(Directions for this task): Take from the data every line in which the word "logo" is found.

Start of The data

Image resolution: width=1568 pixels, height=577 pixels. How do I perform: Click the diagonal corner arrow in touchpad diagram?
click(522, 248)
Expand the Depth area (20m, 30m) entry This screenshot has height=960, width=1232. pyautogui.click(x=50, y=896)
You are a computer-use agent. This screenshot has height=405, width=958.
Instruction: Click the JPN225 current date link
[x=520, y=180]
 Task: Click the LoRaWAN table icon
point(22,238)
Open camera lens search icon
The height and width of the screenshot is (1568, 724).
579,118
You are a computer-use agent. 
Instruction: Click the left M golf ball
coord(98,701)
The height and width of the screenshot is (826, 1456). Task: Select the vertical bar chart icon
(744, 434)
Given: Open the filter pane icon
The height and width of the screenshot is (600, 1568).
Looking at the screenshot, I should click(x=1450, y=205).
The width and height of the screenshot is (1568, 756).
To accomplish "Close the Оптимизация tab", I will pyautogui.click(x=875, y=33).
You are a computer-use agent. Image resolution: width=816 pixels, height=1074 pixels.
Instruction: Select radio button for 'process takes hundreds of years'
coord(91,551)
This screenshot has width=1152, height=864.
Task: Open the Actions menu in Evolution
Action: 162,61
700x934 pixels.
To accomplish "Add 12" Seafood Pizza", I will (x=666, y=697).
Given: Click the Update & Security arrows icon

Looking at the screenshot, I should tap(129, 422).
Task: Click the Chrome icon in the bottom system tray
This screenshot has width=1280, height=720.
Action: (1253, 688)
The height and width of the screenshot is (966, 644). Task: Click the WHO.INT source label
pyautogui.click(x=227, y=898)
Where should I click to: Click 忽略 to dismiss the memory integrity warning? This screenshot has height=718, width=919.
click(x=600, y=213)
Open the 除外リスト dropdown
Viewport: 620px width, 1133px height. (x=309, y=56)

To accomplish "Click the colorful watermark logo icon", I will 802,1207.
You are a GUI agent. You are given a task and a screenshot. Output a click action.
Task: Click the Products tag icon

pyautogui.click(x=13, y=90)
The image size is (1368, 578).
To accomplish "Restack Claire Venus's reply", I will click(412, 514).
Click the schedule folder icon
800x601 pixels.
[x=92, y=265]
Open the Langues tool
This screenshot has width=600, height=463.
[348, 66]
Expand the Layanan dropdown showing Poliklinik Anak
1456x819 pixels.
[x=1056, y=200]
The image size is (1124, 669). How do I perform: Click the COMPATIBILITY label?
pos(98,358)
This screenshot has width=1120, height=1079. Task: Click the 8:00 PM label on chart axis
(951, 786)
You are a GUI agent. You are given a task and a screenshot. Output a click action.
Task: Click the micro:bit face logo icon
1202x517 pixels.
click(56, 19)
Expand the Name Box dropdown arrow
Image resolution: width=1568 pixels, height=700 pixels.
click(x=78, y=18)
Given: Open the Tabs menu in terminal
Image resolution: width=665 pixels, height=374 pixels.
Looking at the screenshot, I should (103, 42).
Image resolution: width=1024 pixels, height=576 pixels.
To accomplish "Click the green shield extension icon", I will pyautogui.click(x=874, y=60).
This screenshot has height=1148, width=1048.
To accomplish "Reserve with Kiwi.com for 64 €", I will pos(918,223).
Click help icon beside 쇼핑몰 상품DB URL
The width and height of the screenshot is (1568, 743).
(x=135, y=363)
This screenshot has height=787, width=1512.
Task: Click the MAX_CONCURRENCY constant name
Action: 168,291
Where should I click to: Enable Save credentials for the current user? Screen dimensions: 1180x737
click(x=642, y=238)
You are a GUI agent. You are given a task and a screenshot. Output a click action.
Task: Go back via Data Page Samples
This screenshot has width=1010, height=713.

End of The data

(Result for this exercise):
To accomplish "Click the colorful watermark logo icon", I will 802,1207.
Task: Click the micro:bit face logo icon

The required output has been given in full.